Also awaiting discovery is a connection to the food we eat, said Joan Engelhardt, manager of the vendor-operated, nonprofit market since 2009.

“Back in the day, before we had this massive food distribution system, you could only get certain foods at certain times of the year,” she said. “The market is an opportunity for people to understand how your food gets here and meet the people who grow it.”

 

The market, held at First Baptist Church from 9 a.m.-noon Saturdays between May-November, looks nothing like it did in 1994, its first year, when a handful of locals gathered at Town Hall to sell fruits and vegetables to a few customers. Now a thriving community each Saturday morning, it flourished under the guidance of a former Black Mountain couple.

“From 1995 on, Harry and Elaine Hamil took it over,” Engelhardt said. The Hamils operated the Black Mountain Farmers Market in the building now occupied by Roots & Fruits Organic Market. The Hamils ran it through 2008, when Elaine stepped back. (In 2014, the couple moved to Virginia, where Elaine passed away last May.) 

A five-member board of directors was established to run the market in 2008. Engelhardt was brought on to manage it the following year.

Today there are 26 member vendors, including Highlander Farm of Fairview and Cove Creek Nursery Farm of Old Fort. The additional 14 spaces in the grassy field at the church are occupied by a rotating cast of day vendors.

“We require people to be a day vendor for a year before becoming a member,” Engelhardt said. “We’re a producer-only market, so everything has to be made by the person selling. We like to keep a balance between food and crafts.”

Around 75 percent of the fruit and vegetables at the market is grown nearby, which allows customers a chance to talk to the people who grow it. 

“The quality of food you’re getting is what’s important to me,” Engelhardt said. “This isn’t sprayed, and there are no pesticides. All of our growers use sustainable methods, and it shows in good clean produce.”

Becki Janes has been a member of the Black Mountain Tailgate Market since 2010. Her 6,000-square-foot garden, Becki’s Bounty, is located in a quiet residential neighborhood about a mile away from the church that hosts the market.
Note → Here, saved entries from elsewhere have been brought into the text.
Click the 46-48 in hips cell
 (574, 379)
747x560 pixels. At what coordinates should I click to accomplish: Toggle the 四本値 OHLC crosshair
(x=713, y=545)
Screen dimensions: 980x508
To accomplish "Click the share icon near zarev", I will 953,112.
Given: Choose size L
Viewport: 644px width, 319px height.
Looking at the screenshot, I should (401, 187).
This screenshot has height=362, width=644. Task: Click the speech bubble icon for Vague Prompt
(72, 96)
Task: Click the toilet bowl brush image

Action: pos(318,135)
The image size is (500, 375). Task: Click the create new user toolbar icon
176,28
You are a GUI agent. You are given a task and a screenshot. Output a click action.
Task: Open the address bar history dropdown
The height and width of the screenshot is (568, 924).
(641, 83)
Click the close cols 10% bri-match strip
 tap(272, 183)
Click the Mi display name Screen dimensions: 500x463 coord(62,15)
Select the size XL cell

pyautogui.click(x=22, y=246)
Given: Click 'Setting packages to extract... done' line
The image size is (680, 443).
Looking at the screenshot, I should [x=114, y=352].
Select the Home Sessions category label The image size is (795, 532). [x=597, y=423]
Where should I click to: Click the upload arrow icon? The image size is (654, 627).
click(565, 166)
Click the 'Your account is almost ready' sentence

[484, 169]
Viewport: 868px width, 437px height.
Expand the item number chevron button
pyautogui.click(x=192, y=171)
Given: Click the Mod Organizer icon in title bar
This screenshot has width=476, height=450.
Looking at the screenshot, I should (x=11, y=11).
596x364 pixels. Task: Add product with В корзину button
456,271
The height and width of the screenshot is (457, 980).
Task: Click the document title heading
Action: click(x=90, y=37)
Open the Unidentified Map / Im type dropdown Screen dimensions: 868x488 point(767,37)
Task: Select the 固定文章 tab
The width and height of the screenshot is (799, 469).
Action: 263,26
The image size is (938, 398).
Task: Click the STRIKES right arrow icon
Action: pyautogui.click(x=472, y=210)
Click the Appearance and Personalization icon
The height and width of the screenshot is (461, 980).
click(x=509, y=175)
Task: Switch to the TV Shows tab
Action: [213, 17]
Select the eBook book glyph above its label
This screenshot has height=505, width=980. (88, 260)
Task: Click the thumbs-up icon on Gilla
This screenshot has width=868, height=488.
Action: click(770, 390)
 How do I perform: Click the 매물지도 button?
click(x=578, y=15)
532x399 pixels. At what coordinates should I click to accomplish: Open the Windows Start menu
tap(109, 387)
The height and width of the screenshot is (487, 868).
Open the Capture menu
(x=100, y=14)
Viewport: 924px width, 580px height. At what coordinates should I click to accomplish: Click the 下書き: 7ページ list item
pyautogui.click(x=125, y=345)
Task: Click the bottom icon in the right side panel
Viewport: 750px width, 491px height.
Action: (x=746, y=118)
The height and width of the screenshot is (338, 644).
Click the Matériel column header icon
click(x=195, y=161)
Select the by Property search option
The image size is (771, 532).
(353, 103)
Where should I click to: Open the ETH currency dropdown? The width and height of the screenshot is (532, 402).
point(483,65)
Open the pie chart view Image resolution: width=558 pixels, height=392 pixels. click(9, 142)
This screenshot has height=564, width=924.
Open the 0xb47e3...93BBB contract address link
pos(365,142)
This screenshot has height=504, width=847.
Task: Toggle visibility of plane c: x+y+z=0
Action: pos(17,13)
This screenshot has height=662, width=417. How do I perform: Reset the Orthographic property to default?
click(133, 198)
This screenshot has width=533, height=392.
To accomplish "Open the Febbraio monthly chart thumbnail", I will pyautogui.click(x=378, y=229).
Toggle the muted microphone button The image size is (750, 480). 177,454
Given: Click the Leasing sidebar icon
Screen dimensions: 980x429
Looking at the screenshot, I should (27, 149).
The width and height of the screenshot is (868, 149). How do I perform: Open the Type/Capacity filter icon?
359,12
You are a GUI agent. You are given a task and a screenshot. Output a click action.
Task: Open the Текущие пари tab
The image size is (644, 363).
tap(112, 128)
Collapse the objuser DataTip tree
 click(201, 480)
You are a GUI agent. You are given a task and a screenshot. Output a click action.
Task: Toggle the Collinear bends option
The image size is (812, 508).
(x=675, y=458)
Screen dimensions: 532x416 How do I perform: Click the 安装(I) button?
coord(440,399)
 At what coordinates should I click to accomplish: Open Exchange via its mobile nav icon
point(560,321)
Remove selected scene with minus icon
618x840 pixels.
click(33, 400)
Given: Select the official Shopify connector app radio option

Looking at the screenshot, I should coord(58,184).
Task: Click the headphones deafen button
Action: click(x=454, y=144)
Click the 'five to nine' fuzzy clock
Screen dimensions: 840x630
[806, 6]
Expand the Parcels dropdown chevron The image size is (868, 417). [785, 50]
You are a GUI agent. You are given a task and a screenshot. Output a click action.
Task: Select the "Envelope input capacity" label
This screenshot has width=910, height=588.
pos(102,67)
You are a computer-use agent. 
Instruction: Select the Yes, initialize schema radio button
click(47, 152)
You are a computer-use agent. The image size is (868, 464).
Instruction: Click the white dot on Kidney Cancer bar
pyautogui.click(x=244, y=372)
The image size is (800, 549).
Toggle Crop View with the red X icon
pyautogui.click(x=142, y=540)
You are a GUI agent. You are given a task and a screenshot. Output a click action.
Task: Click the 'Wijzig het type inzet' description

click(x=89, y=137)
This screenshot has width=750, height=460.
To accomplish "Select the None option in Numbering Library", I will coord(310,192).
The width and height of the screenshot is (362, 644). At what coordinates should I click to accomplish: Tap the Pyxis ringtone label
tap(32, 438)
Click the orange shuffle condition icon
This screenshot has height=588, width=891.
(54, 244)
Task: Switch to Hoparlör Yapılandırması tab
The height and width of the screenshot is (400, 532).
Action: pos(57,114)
“I probably have the smallest acreage of any of the vendors at the market,” Janes said taking a break from working in her garden. “So I’m very sustainable. I do everything here, I compost all year long and feed it back into the garden.”

Known for her heirloom tomatoes, Janes will also bring “a pretty standard array of vegetables” to the first market of the season, she said. There she'll see customers who have been buying her produce since she started her garden.  

“My whole footprint is within about a seven-mile radius, as far as the customers I serve,” she said. 

Janes believes the market site, First Baptist, adds to the sense of community that has developed there over the years. 

"More and more churches are recognizing that part of their mission is to feed the hungry," she said. "They're joining up with organizations that work to relieve food insecurity."

It's a welcoming atmosphere largely because of the vendors, according to Engelhardt.

"We've been very fortunate to have a great group of people involved," she said. "The vendors all understand it's not all about them selling their stuff, it's also about what's good for the market as a whole. It's a very collaborative group."

This year the market will feature more ready-to-eat food, so customers will have something to munch on while shopping. 

"We've got Dillon Stockman back - he was there a couple of years ago - and he'll be making egg sandwiches," she said. "Roots & Fruits will also be there selling bone broth, which is a big deal these days."

There will also be live music, a tradition that adds to the market's appeal. Though the feel of a small-town tailgate market makes for a great atmosphere, the star of the market is the food, according to the manager.

The market is "one of the few places where you can still do a face-to-face transaction with the people who grow it," she said.